Comp 353/453: Database Programming, LT 410, 4:15 Tuesdays
Week 11
Tutoring: Faraz Khan, Wed 5:00-7:00 pm, fkhan10@luc.edu.
Fourth Normal Form
Suppose we have tables ⟨X,Y⟩ and ⟨X,Z⟩. If we join on X, we get
⟨X,Y,Z⟩. Now choose a particular value of x, say x0, and consider all
tuples ⟨x0,y,z⟩. If we just look at the y,z part, we get a cross product
Y0×Z0, where Y0={y in Y | ⟨x0,y⟩ is in ⟨X,Y⟩} and Z0={z in Z
| ⟨x0,z⟩ is in ⟨X,Z⟩}. As an example, consider tables
EMP_DEPENDENTS = ⟨ename,depname⟩ and EMP_PROJECTS = ⟨ename,projname⟩:
EMP_DEPENDENTS
ename
|
depname
|
Smith
|
John
|
Smith
|
Anna
|
EMP_PROJECTS
ename
|
projname
|
Smith
|
projX
|
Smith
|
projY
|
Joining gives
ename
|
depname
|
projname
|
Smith
|
John
|
X
|
Smith
|
John
|
Y
|
Smith
|
Anna
|
X
|
Smith
|
Anna
|
Y
|
Fourth normal form attempts to recognize this in reverse, and undo it.
The point is that we have a table ⟨X,Y,Z⟩ (where X, Y, or Z may be a set of attributes), and it turns out to be possible to decompose it into ⟨X,Y⟩ and ⟨X,Z⟩ so the join is lossless. Furthermore, neither Y nor Z depend on X, as was the case with our 3NF/BCNF decompositions.

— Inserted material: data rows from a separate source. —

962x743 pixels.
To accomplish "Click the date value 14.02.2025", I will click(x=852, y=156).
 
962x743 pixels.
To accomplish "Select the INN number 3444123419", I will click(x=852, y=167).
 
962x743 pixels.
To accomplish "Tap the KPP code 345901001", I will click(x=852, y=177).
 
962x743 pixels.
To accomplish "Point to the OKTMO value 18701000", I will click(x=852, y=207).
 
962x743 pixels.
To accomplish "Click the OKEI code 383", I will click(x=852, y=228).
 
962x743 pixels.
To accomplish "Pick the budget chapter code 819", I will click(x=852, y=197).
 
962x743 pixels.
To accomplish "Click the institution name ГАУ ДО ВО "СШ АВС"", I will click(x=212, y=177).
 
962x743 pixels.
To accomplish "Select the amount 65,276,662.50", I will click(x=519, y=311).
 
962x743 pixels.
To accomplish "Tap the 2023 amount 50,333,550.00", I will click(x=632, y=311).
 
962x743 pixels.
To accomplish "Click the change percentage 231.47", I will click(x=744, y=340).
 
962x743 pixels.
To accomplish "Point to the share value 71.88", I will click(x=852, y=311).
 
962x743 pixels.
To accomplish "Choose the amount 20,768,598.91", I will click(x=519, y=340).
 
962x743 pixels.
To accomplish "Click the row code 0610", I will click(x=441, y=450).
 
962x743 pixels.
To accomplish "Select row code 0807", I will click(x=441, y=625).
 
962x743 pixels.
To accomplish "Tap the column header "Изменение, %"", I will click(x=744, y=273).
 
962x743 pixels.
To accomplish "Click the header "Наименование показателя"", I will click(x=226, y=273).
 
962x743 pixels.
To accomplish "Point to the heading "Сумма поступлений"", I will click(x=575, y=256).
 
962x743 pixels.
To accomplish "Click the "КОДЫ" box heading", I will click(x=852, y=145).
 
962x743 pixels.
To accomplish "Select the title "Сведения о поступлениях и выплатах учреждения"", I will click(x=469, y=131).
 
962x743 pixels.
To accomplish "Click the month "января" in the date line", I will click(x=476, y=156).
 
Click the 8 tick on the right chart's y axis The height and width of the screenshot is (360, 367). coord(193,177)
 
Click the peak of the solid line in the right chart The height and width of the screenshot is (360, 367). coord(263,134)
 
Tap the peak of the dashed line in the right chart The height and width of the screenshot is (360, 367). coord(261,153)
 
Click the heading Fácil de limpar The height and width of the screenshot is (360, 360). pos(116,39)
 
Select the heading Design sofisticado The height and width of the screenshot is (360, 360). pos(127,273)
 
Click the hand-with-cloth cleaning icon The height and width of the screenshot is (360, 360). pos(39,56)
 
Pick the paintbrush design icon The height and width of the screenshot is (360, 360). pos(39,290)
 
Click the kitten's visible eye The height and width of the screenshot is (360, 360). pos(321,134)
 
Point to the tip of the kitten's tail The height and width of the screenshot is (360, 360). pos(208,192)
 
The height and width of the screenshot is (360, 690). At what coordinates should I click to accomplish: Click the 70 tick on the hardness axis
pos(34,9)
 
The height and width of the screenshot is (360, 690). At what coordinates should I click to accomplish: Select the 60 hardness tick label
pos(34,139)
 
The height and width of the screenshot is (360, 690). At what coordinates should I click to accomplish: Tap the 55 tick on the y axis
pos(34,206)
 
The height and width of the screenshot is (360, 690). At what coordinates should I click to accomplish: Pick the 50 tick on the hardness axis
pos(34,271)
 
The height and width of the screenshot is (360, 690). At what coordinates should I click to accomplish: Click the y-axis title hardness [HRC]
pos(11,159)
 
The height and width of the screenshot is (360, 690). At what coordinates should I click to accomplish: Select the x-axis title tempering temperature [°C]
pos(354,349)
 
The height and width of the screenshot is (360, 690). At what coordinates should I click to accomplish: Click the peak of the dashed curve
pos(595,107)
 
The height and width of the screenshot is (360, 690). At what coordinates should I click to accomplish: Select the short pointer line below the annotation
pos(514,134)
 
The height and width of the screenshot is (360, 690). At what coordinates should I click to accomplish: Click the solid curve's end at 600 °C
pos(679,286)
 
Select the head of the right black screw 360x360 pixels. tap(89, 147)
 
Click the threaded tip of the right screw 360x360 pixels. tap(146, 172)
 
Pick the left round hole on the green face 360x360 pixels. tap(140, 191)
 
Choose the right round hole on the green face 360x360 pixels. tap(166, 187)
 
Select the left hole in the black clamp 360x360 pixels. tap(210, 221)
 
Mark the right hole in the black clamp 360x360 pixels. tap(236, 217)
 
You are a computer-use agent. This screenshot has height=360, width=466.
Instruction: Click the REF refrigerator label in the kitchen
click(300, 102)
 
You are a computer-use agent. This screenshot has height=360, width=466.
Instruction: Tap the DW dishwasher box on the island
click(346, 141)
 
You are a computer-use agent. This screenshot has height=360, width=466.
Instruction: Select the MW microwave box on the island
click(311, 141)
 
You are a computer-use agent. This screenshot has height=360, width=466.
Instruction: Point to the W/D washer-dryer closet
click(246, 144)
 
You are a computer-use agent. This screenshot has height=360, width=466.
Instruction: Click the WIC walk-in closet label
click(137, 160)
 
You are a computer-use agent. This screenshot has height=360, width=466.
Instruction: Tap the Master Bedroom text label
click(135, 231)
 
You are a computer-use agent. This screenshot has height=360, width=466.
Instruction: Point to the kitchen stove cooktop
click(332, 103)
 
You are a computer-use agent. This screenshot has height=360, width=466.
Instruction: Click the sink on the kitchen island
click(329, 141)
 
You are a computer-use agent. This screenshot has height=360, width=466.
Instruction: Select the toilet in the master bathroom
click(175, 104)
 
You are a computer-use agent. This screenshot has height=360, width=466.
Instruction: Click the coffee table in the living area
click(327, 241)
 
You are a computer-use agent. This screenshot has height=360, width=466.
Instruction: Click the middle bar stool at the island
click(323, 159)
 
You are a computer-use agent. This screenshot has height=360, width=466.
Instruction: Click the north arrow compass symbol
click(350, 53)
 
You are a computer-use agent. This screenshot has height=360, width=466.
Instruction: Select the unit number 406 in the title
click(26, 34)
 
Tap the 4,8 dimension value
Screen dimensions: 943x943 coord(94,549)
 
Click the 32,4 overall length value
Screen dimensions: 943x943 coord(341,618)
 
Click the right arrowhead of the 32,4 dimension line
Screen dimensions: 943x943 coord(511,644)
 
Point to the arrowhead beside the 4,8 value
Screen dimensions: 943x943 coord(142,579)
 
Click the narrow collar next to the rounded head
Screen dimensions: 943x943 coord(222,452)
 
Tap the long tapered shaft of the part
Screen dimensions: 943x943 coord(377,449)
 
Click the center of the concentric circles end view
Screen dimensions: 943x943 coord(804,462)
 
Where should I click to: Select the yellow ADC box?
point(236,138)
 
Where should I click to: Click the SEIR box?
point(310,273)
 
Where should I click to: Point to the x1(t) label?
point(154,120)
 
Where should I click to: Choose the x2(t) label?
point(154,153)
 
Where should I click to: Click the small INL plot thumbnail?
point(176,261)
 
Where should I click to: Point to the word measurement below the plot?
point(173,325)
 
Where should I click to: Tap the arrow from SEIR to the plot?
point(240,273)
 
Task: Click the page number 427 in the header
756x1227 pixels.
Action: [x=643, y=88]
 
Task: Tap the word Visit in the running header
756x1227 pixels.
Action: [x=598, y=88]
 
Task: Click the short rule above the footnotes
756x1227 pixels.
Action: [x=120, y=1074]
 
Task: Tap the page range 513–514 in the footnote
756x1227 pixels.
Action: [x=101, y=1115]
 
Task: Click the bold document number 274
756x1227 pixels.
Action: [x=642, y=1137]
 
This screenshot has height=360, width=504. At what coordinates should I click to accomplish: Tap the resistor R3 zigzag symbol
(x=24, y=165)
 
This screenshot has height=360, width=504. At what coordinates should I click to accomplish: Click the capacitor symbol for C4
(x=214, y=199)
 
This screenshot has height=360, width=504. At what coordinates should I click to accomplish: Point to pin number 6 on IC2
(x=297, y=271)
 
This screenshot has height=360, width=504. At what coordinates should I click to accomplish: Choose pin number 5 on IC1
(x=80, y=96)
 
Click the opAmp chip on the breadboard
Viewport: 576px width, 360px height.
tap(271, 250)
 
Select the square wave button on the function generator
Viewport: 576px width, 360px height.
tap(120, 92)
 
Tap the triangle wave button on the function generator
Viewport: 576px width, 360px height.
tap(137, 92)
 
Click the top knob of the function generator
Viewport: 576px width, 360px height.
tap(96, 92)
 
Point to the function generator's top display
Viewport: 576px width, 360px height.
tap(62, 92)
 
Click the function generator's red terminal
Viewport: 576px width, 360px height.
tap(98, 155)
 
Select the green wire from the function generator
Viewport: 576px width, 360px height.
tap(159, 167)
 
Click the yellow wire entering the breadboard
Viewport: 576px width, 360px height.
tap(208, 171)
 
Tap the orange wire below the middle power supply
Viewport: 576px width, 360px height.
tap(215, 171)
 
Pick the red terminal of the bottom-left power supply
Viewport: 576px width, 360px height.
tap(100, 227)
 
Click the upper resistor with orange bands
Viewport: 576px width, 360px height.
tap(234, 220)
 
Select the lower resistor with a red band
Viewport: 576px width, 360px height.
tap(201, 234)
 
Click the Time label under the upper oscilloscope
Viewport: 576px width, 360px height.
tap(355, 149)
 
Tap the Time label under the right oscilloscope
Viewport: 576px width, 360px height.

Specifically, for the "cross product phenomenon" above to occur, we
need to know that if t1 = ⟨x,y1,z1⟩ and t2 = ⟨x,y2,z2⟩ are in ⟨X,Y,Z⟩,
then so are t3 = ⟨x,y1,z2⟩ and t4 = ⟨x,y2,z1⟩. (Note that this is the
same condition as in E&N, 15.6.1, p 533, but stated differently.)
If this is the case, then X is said to multidetermine Y (and Z). More to the point, it means that if we decompose into ⟨X,Y⟩ and ⟨X,Z⟩ then the join will be lossless.
Are you really supposed even to look for things like this? Probably not.
Fifth Normal Form
5NF is basically about noticing any other kind of lossless-join
decomposition, and decomposing. But noticing such examples is not easy.
16.4 and the problems of NULLs
"There is no fully satisfactory relational design theory as yet that includes NULL values"
[When joining], "particular care must be devoted to watching for potential NULL values in foreign keys"
Ch 17: basics of disks
Databases are often too big to fit everything into memory, even today,
and disks work differently from memory. Disks are composed of blocks. At the hardware level the basic unit of the sector
is typically 512 bytes, but the operating system clusters these
together into blocks of size 5K-10K. In the Elder Days applications
would specify their blocksize, but that is now very rare.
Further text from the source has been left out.